▸ Material to process
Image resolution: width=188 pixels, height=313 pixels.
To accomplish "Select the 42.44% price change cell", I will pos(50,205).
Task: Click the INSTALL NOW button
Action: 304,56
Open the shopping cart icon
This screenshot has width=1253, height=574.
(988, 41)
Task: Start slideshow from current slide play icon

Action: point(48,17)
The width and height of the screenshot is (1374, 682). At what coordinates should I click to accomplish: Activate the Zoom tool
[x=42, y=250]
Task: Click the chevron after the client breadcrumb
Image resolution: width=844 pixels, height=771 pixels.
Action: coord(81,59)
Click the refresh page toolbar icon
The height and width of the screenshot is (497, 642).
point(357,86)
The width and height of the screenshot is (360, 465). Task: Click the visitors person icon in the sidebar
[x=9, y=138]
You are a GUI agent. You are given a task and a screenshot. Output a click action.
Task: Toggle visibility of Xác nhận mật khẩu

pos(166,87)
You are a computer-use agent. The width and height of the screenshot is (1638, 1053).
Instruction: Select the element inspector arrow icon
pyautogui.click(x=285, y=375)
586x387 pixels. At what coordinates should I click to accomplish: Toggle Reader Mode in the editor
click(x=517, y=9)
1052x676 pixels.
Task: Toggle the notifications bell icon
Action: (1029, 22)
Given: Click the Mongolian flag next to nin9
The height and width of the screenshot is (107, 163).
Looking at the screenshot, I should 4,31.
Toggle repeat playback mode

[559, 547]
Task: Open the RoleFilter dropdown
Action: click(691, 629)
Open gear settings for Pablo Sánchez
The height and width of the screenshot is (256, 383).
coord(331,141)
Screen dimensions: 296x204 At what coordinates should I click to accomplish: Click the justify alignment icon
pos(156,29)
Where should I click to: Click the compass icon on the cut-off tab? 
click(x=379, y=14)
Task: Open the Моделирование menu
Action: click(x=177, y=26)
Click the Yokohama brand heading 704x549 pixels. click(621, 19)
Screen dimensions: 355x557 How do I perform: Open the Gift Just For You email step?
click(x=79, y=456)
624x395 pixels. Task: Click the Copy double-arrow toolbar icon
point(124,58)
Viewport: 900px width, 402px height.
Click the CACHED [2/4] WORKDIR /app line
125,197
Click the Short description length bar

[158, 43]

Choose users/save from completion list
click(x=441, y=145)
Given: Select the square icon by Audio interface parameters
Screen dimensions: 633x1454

▸ Set task
Show every line of the entries above that contains the word "toolbar".

▸ Response to the exercise
Click the refresh page toolbar icon
624x395 pixels. Task: Click the Copy double-arrow toolbar icon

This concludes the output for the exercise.